What the task requires: Check every line of the entries below for "agent", and copy the lines that have it.

[Collected data]
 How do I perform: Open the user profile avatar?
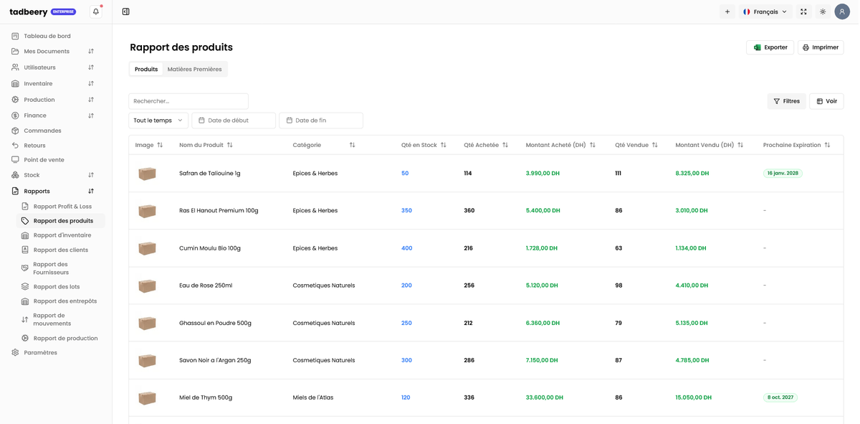click(x=841, y=11)
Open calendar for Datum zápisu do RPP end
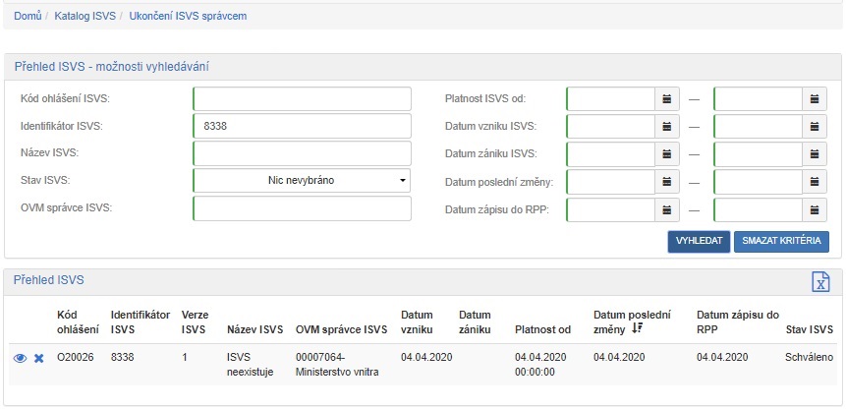This screenshot has height=409, width=846. 815,209
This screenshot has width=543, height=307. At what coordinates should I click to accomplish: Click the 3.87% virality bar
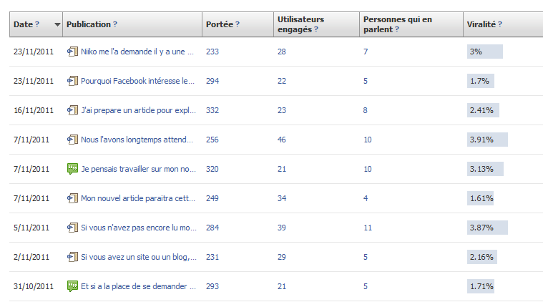click(x=486, y=228)
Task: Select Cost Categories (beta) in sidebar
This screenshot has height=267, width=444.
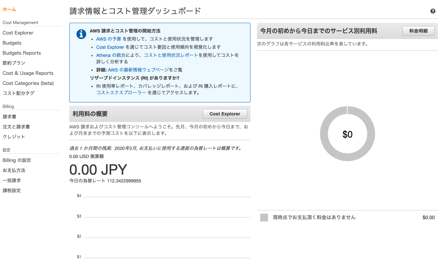Action: click(28, 83)
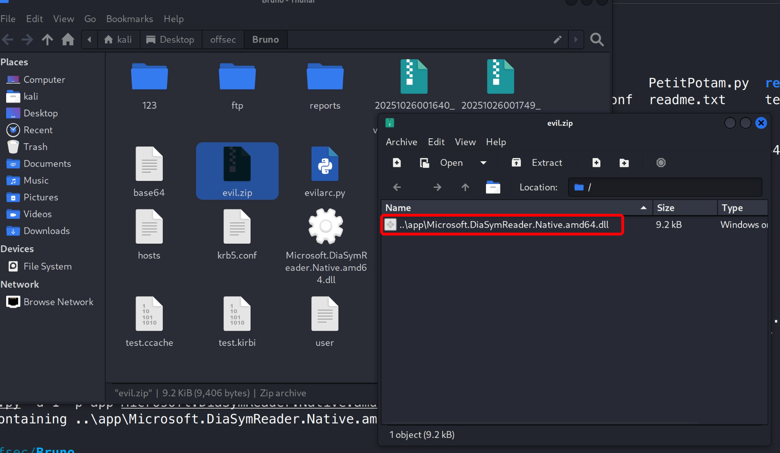
Task: Select the DLL entry in archive list
Action: 504,225
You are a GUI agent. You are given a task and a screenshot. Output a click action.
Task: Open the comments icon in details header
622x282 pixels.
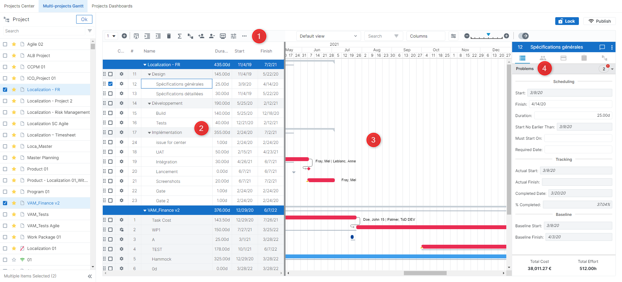coord(602,47)
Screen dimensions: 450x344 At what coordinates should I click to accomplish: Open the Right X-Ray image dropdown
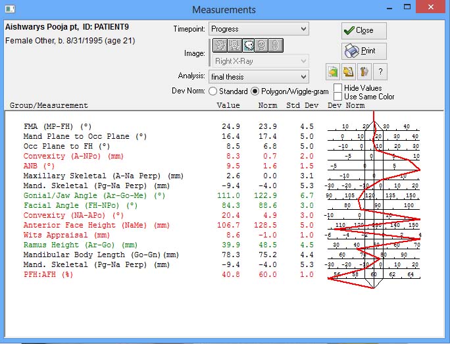coord(258,61)
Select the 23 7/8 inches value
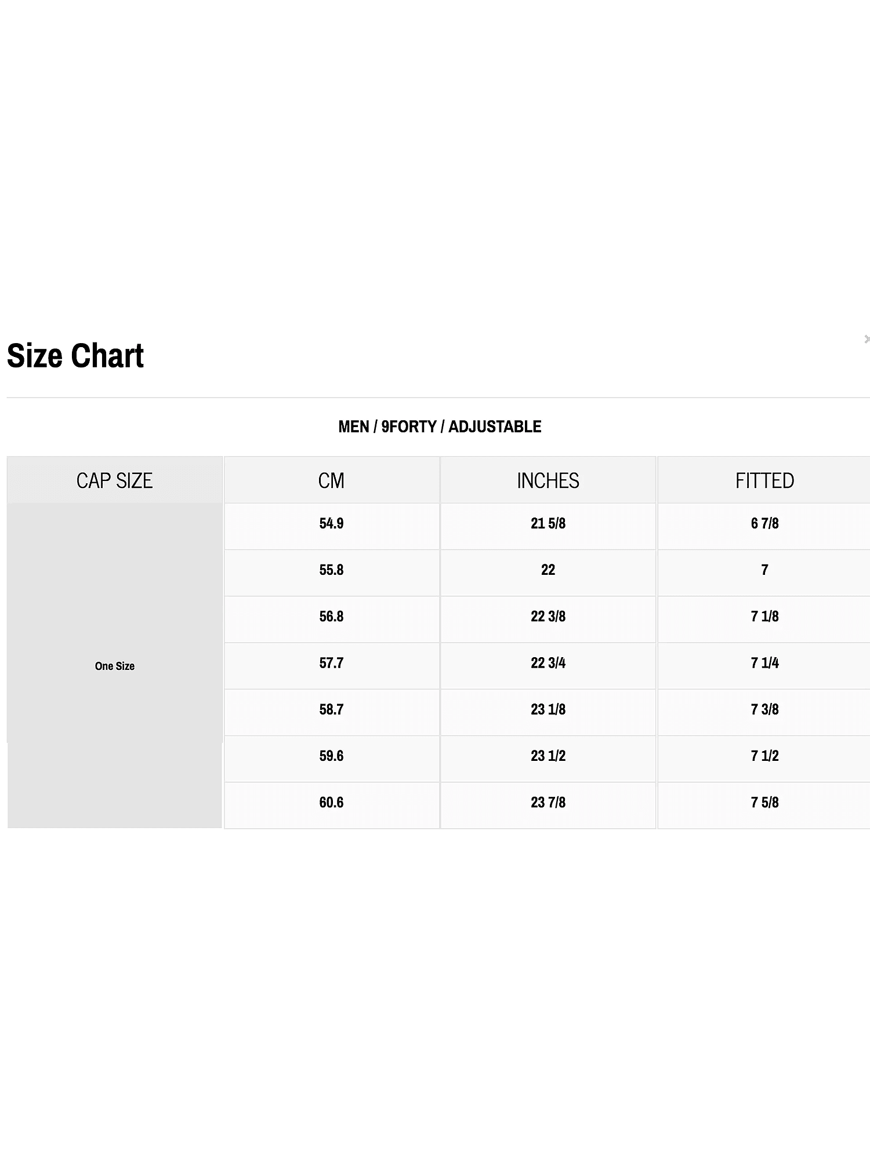 pos(548,803)
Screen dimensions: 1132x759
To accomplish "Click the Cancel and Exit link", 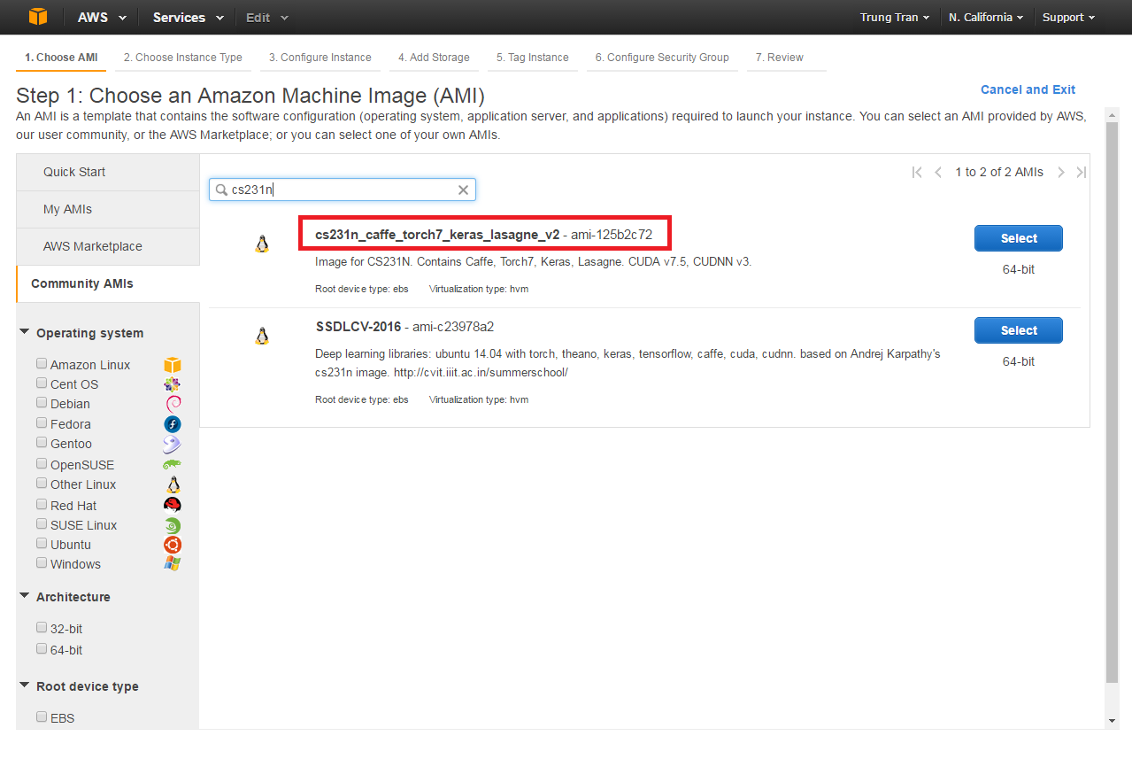I will pos(1028,89).
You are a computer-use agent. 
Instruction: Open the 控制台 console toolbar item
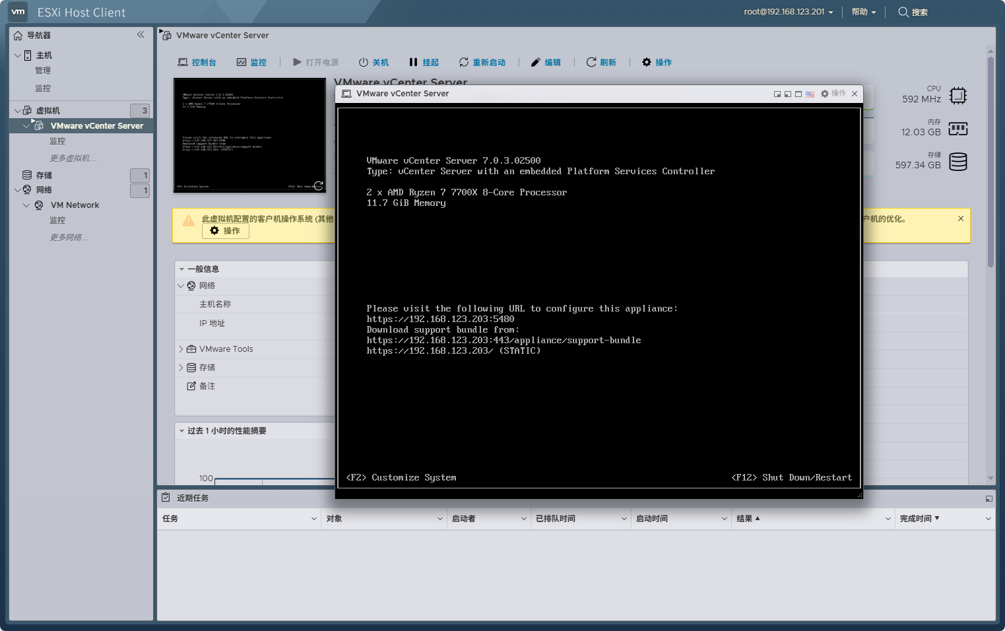(x=197, y=62)

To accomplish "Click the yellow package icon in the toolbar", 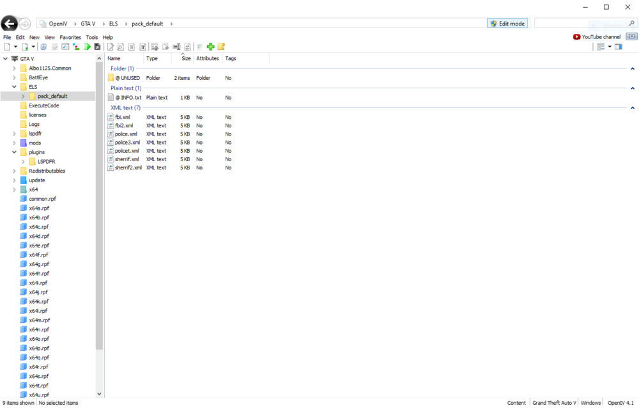I will click(221, 46).
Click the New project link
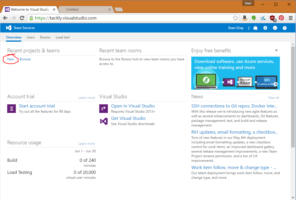Screen dimensions: 296x200 click(11, 59)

Output below:
You are a GUI agent. You are given a task and a screenshot. Output a click action.
You are a computer-use agent. 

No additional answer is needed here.